There was silence as the Deputy considered objecting to this defamation, but thought better of it.

“Starr? Do you understand that?”

A sigh, then quietly, “Yes, sir.”

The Deputy cleared his throat and spoke in his most authoritative voice. “If there’s anything the Agency can—”

“Starr? Do you recognize this girl?” Diamond asked.

Miss Swivven took the photograph from its folder and sidled down the aisle to Starr and the Arab.

Starr tilted the print to see it better in the dim light. “Yes, sir.”

“Who is it?”

“It’s the girl up there on the screen.”

“That’s right. Her name is Hannah Stern. Her uncle was Asa Stern, organizer of the Munich Five. She was the third member of the commando team.”

“Third?” Starr asked. “But… we were told there were only two of them on the plane.”

“Who told you that?”

“It was in the intelligence report we got from this fella here.”

“That is correct, Mr. Diamond,” the Arab put in. “Our intelligence men…”

But Diamond had closed his eyes and was shaking his head slowly. “Starr? Are you telling me that you based an operation on information provided by
Arab
sources?”

“Well, we… Yes, sir.” Starr’s voice was deflated. Put that way, it did seem a stupid thing to do. It was like having Italians do your political organization, or the British handle your industrial relations.

“It seems to me,” the Deputy injected, “that if we have made an error based on faulty input from your Arab friends, they have to accept a goodly part of the responsibility.”

“You’re wrong,” Diamond said. “But I suppose you’re used to that. They don’t have to accept anything.
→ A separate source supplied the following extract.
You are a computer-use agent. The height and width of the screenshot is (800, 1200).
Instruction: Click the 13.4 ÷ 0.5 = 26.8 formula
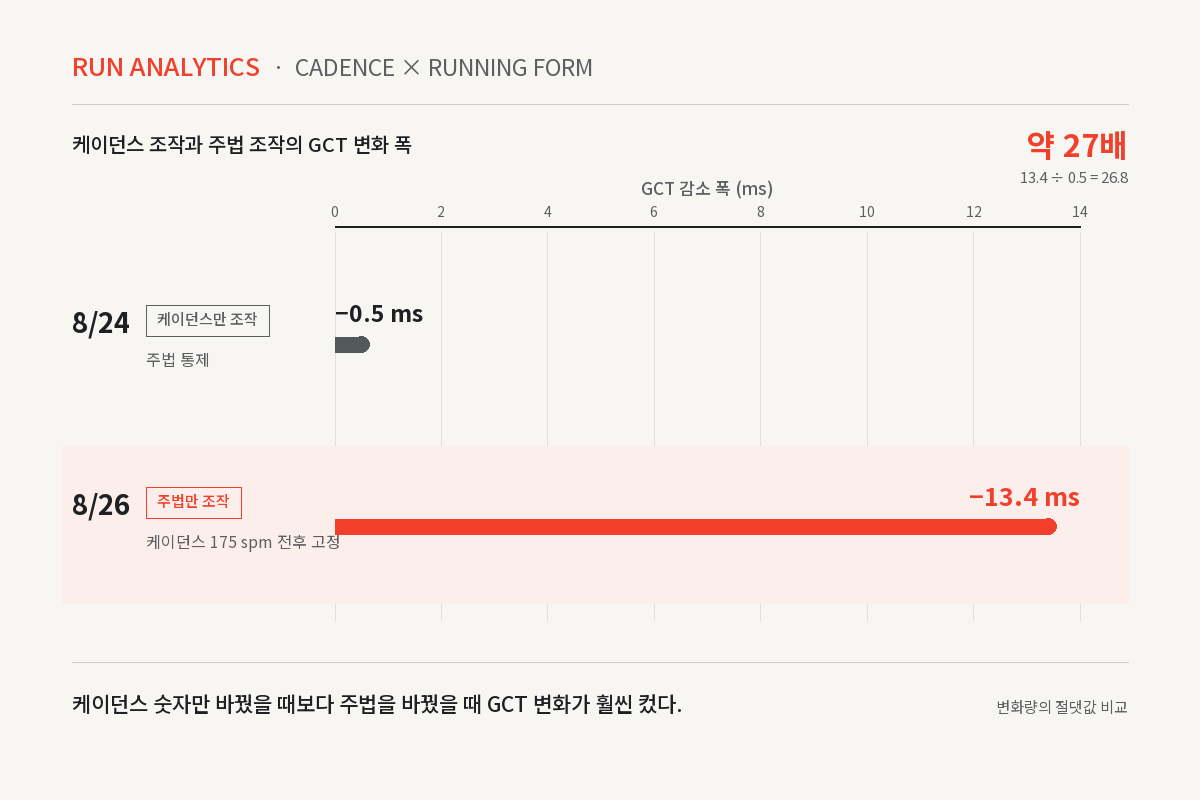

They own the oil.”

The Arab representative smiled and nodded. “You reflect exactly the thinking of my president and uncle, who has often said that—”

“All right.” Diamond rose. “The three of you remain on tap. In less than an hour, I’ll call for you. I have background data coming in now. It’s still possible that I may be able to make up for your bungling.” He walked up the aisle, followed closely by Miss Swivven.

The Deputy cleared his throat to say something, then decided that the greater show of strength lay in silence. He fixed a long stare on Starr, glanced away from the Arab in dismissal, then left the theater.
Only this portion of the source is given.